Write out each record exactly as given, but do not include the pictures.

» **Data for review**
-------------------------

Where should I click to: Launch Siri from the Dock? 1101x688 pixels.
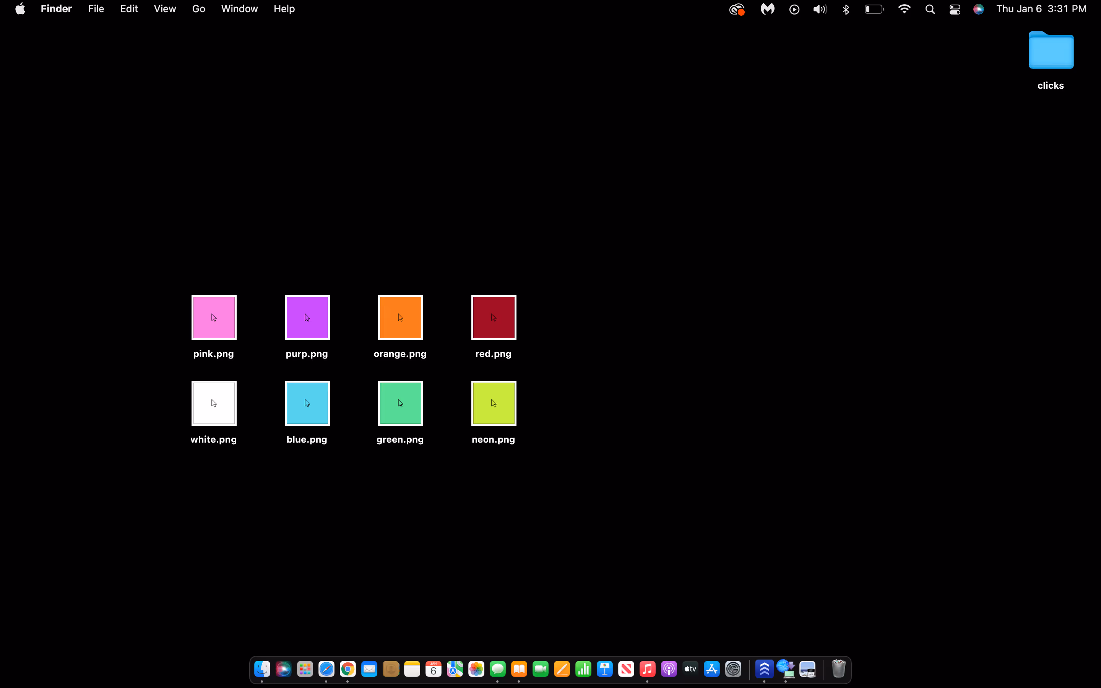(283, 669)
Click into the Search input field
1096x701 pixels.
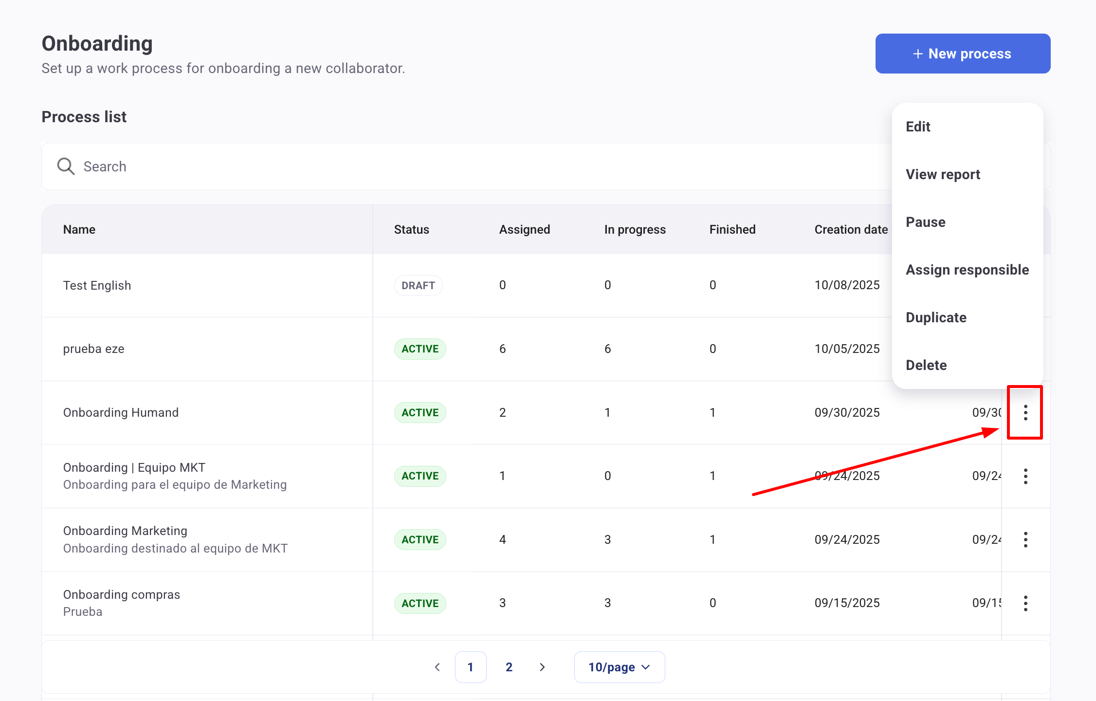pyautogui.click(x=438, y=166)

-------------------------

» **Answer**
Where should I click to: Launch Siri from the Dock? 1101x688 pixels.
(283, 669)
Click into the Search input field
1096x701 pixels.
pyautogui.click(x=438, y=166)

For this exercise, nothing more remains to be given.